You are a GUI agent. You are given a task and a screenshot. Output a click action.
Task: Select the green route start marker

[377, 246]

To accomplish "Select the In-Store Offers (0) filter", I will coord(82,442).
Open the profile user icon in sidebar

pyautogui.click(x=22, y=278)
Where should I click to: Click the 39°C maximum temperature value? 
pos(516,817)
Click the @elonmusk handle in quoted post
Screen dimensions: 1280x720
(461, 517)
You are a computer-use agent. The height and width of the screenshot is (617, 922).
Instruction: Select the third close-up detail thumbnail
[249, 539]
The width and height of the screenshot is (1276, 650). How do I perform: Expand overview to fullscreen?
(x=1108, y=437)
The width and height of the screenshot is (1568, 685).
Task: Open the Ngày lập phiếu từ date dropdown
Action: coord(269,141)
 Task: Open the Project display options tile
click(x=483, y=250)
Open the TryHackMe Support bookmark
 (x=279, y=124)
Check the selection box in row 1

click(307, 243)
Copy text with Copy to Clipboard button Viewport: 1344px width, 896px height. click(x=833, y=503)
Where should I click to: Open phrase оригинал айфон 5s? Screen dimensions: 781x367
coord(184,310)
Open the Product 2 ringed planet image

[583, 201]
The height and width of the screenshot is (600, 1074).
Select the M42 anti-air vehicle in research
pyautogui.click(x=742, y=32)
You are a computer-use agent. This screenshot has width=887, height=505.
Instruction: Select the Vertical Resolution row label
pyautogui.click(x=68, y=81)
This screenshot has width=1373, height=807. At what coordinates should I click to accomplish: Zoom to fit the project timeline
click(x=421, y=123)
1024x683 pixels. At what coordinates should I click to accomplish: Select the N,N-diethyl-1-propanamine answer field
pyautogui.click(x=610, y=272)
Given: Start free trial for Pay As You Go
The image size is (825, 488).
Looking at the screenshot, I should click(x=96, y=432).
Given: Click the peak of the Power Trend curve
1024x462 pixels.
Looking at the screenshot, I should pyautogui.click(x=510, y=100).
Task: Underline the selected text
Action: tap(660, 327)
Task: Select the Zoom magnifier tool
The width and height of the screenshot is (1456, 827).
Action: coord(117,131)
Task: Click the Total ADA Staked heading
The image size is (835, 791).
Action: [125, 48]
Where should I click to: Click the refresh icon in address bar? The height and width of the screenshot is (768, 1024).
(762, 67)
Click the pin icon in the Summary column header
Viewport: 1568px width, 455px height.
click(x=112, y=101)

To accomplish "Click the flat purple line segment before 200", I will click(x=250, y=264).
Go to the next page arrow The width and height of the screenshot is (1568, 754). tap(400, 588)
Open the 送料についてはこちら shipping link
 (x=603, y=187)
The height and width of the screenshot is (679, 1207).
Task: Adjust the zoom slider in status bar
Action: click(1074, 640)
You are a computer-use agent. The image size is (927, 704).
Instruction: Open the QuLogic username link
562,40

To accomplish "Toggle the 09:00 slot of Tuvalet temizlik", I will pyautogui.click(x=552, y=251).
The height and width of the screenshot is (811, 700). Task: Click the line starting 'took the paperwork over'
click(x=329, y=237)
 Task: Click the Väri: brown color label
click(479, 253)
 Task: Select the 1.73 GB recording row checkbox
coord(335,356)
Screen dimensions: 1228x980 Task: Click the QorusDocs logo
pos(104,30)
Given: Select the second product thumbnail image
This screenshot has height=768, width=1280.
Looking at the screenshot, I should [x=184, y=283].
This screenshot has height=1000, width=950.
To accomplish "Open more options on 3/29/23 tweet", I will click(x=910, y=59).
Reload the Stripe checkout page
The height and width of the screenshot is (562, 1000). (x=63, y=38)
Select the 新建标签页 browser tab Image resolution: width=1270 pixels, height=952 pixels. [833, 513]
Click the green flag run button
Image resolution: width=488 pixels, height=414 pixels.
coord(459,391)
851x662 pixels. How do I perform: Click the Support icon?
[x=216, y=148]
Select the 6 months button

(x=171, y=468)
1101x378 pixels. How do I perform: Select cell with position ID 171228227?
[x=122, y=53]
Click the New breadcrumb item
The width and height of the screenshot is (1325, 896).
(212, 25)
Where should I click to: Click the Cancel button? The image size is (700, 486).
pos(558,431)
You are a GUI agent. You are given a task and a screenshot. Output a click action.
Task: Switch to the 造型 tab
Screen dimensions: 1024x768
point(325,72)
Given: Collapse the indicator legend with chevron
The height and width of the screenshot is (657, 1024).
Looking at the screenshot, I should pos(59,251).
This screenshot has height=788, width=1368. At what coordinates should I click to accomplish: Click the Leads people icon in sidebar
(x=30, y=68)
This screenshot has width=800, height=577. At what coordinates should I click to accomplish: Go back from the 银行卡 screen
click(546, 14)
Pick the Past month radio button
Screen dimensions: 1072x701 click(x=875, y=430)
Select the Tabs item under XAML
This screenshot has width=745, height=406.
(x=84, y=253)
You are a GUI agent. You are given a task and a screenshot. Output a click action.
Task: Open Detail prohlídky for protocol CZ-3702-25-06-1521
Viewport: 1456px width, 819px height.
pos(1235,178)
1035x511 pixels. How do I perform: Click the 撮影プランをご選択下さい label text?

--- --- ---

Each line of the listing is to be reproduced verbatim.

_Exercise result_.
You are a GUI agent. You are given a task and a screenshot. Output a click action.
Task: Select the green route start marker

[377, 246]

To accomplish "Select the In-Store Offers (0) filter", I will coord(82,442).
Open the profile user icon in sidebar

pyautogui.click(x=22, y=278)
Where should I click to: Click the 39°C maximum temperature value? 
pos(516,817)
Click the @elonmusk handle in quoted post
Screen dimensions: 1280x720
(461, 517)
You are a computer-use agent. The height and width of the screenshot is (617, 922).
Instruction: Select the third close-up detail thumbnail
[249, 539]
The width and height of the screenshot is (1276, 650). How do I perform: Expand overview to fullscreen?
(x=1108, y=437)
The width and height of the screenshot is (1568, 685).
Task: Open the Ngày lập phiếu từ date dropdown
Action: coord(269,141)
 Task: Open the Project display options tile
click(x=483, y=250)
Open the TryHackMe Support bookmark
 (x=279, y=124)
Check the selection box in row 1

click(307, 243)
Copy text with Copy to Clipboard button Viewport: 1344px width, 896px height. click(x=833, y=503)
Where should I click to: Open phrase оригинал айфон 5s? Screen dimensions: 781x367
coord(184,310)
Open the Product 2 ringed planet image

[583, 201]
The height and width of the screenshot is (600, 1074).
Select the M42 anti-air vehicle in research
pyautogui.click(x=742, y=32)
You are a computer-use agent. This screenshot has width=887, height=505.
Instruction: Select the Vertical Resolution row label
pyautogui.click(x=68, y=81)
This screenshot has width=1373, height=807. At what coordinates should I click to accomplish: Zoom to fit the project timeline
click(x=421, y=123)
1024x683 pixels. At what coordinates should I click to accomplish: Select the N,N-diethyl-1-propanamine answer field
pyautogui.click(x=610, y=272)
Given: Start free trial for Pay As You Go
The image size is (825, 488).
Looking at the screenshot, I should click(x=96, y=432).
Given: Click the peak of the Power Trend curve
1024x462 pixels.
Looking at the screenshot, I should pyautogui.click(x=510, y=100).
Task: Underline the selected text
Action: tap(660, 327)
Task: Select the Zoom magnifier tool
The width and height of the screenshot is (1456, 827).
Action: coord(117,131)
Task: Click the Total ADA Staked heading
The image size is (835, 791).
Action: [125, 48]
Where should I click to: Click the refresh icon in address bar? The height and width of the screenshot is (768, 1024).
(762, 67)
Click the pin icon in the Summary column header
Viewport: 1568px width, 455px height.
click(x=112, y=101)

To accomplish "Click the flat purple line segment before 200", I will click(x=250, y=264).
Go to the next page arrow The width and height of the screenshot is (1568, 754). tap(400, 588)
Open the 送料についてはこちら shipping link
 (x=603, y=187)
The height and width of the screenshot is (679, 1207).
Task: Adjust the zoom slider in status bar
Action: click(1074, 640)
You are a computer-use agent. The image size is (927, 704).
Instruction: Open the QuLogic username link
562,40

To accomplish "Toggle the 09:00 slot of Tuvalet temizlik", I will pyautogui.click(x=552, y=251).
The height and width of the screenshot is (811, 700). Task: Click the line starting 'took the paperwork over'
click(x=329, y=237)
 Task: Click the Väri: brown color label
click(479, 253)
 Task: Select the 1.73 GB recording row checkbox
coord(335,356)
Screen dimensions: 1228x980 Task: Click the QorusDocs logo
pos(104,30)
Given: Select the second product thumbnail image
This screenshot has height=768, width=1280.
Looking at the screenshot, I should [x=184, y=283].
This screenshot has height=1000, width=950.
To accomplish "Open more options on 3/29/23 tweet", I will click(x=910, y=59).
Reload the Stripe checkout page
The height and width of the screenshot is (562, 1000). (x=63, y=38)
Select the 新建标签页 browser tab Image resolution: width=1270 pixels, height=952 pixels. [833, 513]
Click the green flag run button
Image resolution: width=488 pixels, height=414 pixels.
coord(459,391)
851x662 pixels. How do I perform: Click the Support icon?
[x=216, y=148]
Select the 6 months button

(x=171, y=468)
1101x378 pixels. How do I perform: Select cell with position ID 171228227?
[x=122, y=53]
Click the New breadcrumb item
The width and height of the screenshot is (1325, 896).
(212, 25)
Where should I click to: Click the Cancel button? The image size is (700, 486).
pos(558,431)
You are a GUI agent. You are given a task and a screenshot. Output a click action.
Task: Switch to the 造型 tab
Screen dimensions: 1024x768
point(325,72)
Given: Collapse the indicator legend with chevron
The height and width of the screenshot is (657, 1024).
Looking at the screenshot, I should pos(59,251).
This screenshot has height=788, width=1368. At what coordinates should I click to accomplish: Click the Leads people icon in sidebar
(x=30, y=68)
This screenshot has width=800, height=577. At what coordinates should I click to accomplish: Go back from the 银行卡 screen
click(546, 14)
Pick the Past month radio button
Screen dimensions: 1072x701 click(x=875, y=430)
Select the Tabs item under XAML
This screenshot has width=745, height=406.
(x=84, y=253)
You are a GUI agent. You are given a task and a screenshot. Output a click action.
Task: Open Detail prohlídky for protocol CZ-3702-25-06-1521
Viewport: 1456px width, 819px height.
pos(1235,178)
1035x511 pixels. How do I perform: Click the 撮影プランをご選択下さい label text?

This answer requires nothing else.